L’ensemble de la composition va de droite à gauche, en un mouvement qui porte notre regard, du crâne chauve de Jérôme, penché vers nous, tout à la joie de son travail, vers la tête de mort placée sur un livre ouvert qu’effleurent les doigts repliés sur le crayon.
Les deux crânes, celui d’un mort et celui du vivant, se font face en une adversité fraternelle. En effet, la tête de mort posée sur la page blanche du livre ouvert, lui-même en équilibre un peu précaire sur un livre fermé, regarde, de la béance de ses orbites sombres, vers Jérôme. La mort le regarde ! Le vieil homme n’en est que plus habité, et inversement, la tête de mort, négligemment posée là, au milieu des objets familiers, et des outils de travail, perd de son étrangeté.
Elle semble incluse dans la passion de Jérôme pour le texte sacré, dans sa joie de le découvrir, de le comprendre, de le traduire, dans son bonheur rayonnant d’être à l’œuvre. La mort le regarde, mais lui ne la regarde pas. Elle apparaît simplement dans le prolongement de son bras droit, à si faible distance de la main, qu’il lui suffirait presque de s’ouvrir, pour la toucher. Le mouvement évoqué tout à l’heure, de droite à gauche se porte donc en entier vers elle.

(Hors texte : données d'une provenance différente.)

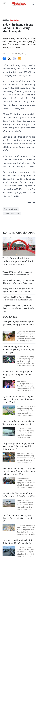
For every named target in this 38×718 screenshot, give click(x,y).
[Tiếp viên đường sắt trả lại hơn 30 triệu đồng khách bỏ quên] (19, 4)
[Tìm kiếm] (33, 4)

Le tableau n’évoque aucune aspiration à la mort. Jérôme est naturellement en rapport à elle, parce qu’il s’intéresse à son travail, et à lui seul. Point de crainte de la mort, point de fascination non plus. Une présence d’autant plus familière que Jérôme semble ne pas y penser. Bien sûr, la présence de ce crâne apparaît bien, dans le tableau de Caravage, comme un memento mori, mais le lien de la mort à Jérôme procède de l’intensité et de la justesse de son travail. Rilke aurait pu dire de Jérôme qu’il dut avoir sa mort, parce qu’elle dut grandir en lui comme le fruit mûr d’une vie à qui il fut donné d’accomplir, dans la joie de l’étude, la tâche à laquelle il avait été appelé.

Présence à soi, d’une vie qui s’est portée jusqu’à son terme, par le bonheur d’un travail où elle a pu donner sa pleine mesure. Une vie méditative, c’est-à-dire une vie entièrement au travail, ou plus exactement en travail, comme on parlerait d’une femme en train d’enfanter.
Tant s’en faut que le tableau de Caravage renvoie seulement à l’histoire singulière Jérôme, et ne concerne donc que les chrétiens !

L’humanité de Jérôme, corps pensant et pensée incarnée, évoque celle de tout homme en lien à sa propre vie, et, par là même, à sa propre mort.


1- Henri Focillon (1881-1943), Vie des formes suivie de l’ Éloge de la main, Paris.